Calculus bovis hijacks the tumor microenvironment in liver cancer cells in a multifaceted approach: A falling row of dominoes

Abstract

Calculus bovis (C. bovis) is widely used in traditional Chinese medicine due to its anti-tumor effects. C. bovis shifts liver cancer tumor microenvironment towards regression by hindering tumor-associated macrophages polarization. Huang et al have demonstrated in their study that C. bovis inhibits M2-tumour-associated macrophages (TAM) polarization by halting the Wnt/β-catenin pathway. The mechanism of action by which C. bovis exerts its anti-tumor effects is multifaceted and includes network pharmacology, transcriptomics and molecular docking.

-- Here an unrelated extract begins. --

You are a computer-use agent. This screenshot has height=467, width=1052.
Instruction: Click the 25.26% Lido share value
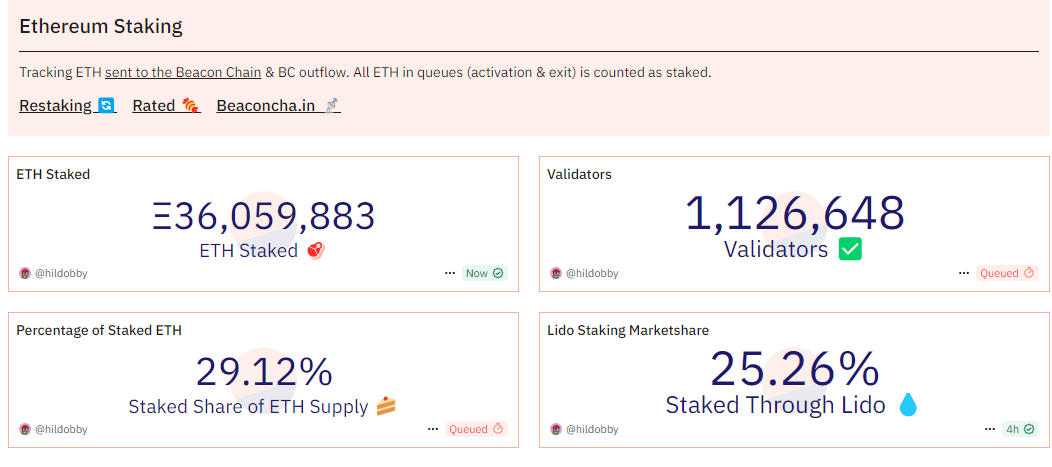794,369
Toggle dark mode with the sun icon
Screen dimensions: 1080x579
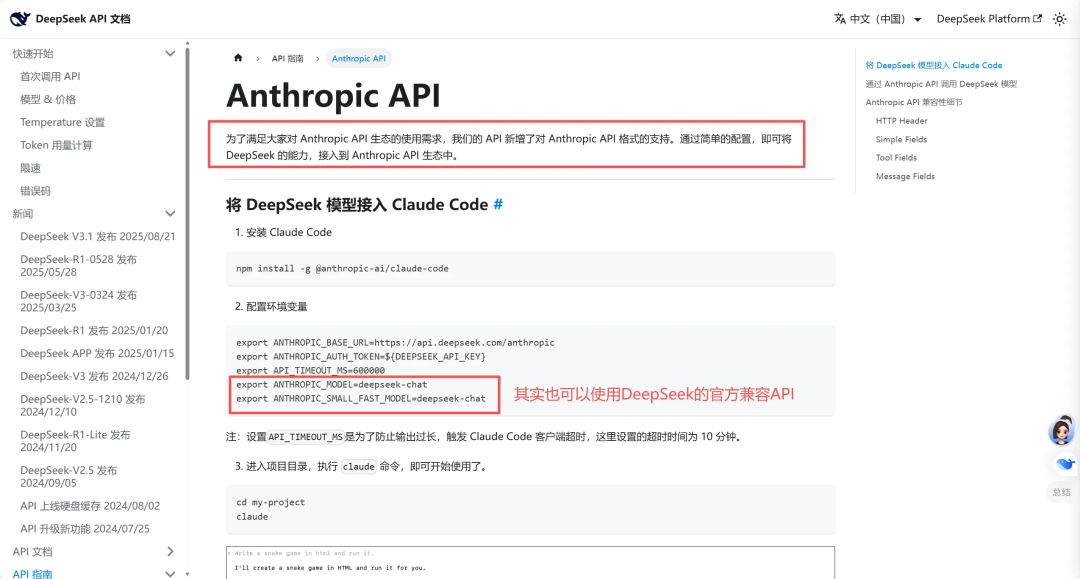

In vitro assays demonstrated that C. bovis-containing serum inhibited M2-TAMs polarization in human hepatocellular carcinomas cells. C. bovis was found to have 22 active components of which 11 were detected in the bloodstream. The anti-neoplastic activity of C. bovis lies in suppressing M2-TAM polarization by modulation of the Wnt/B-catenin pathway. In vitro and in vivo experiments have shown that C. bovis suppresses M2-TAM polarization and halts the Wnt signaling pathway. The inhibitory effect of C. bovis on M2-TAM was reversed by SKL2001, a Wnt agonist, which highlights C. bovis’s selectivity and specificity. C. bovis inhibits M2-TAM polarization by modulating the Wnt/ β-catenin pathway, thus impeding liver cancer growth. Owing to the “cross-talk” between transforming growth factor-β (TGF-β) signaling pathways, this paper highlights the potential significance of C. bovis in controlling the tumor microenvironment not only through hindering the polarization of M2-TAMs via the Wnt signaling pathway, but also by downregulating TGF-β. Therefore, C. bovis serves as an igniter to fuel a cascade of signaling events that culminates in the regression of the tumor microenvironment by compromising oncogenesis and angiogenesis. TGF-β is also known for its pro-fibrotic properties. Therefore, C. bovis may play a pivotal role in treating liver fibrosis by downregulating TGF-β, thus hindering oncogenesis, angiogenesis and liver fibrosis. Hence, the “domino effect”.